DIRECTIVE —
Count the lines in the records that contain the string "Where". Reply with the number alone.

--- begin DATASET EXTRACT ---

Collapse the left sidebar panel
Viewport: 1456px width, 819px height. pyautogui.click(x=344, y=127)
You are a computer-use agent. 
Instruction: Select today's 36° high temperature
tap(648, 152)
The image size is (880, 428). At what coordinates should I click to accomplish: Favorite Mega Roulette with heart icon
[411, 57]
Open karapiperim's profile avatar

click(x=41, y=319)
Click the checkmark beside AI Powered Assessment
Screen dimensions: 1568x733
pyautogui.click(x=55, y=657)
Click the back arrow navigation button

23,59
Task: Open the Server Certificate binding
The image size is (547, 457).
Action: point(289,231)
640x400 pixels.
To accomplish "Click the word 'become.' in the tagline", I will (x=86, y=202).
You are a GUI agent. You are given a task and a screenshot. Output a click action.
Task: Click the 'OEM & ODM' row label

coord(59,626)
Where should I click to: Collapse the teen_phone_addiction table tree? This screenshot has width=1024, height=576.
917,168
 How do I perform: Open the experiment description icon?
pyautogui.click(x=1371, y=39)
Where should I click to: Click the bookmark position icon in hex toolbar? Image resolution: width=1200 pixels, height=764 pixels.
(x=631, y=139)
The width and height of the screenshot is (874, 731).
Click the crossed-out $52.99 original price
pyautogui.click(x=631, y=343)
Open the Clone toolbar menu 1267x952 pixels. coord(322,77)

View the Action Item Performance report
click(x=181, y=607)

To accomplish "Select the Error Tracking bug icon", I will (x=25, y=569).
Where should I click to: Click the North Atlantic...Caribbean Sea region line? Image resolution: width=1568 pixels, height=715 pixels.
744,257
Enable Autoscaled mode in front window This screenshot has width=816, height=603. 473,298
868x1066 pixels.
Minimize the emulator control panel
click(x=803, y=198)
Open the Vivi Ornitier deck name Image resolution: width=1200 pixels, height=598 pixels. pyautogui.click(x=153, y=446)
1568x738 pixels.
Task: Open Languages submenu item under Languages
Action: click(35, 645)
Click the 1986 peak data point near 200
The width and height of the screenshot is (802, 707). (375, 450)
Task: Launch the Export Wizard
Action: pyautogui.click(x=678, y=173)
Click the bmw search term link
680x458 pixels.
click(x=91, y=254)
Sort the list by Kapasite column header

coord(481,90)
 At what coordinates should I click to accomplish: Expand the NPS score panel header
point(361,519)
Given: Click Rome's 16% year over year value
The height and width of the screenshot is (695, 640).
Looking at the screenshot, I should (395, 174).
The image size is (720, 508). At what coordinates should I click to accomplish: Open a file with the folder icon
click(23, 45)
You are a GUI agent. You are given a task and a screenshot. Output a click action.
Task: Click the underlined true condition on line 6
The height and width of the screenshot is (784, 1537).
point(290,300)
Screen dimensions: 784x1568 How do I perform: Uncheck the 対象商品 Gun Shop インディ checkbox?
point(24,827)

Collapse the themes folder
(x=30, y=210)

--- end DATASET EXTRACT ---

FINISHED ANSWER —
3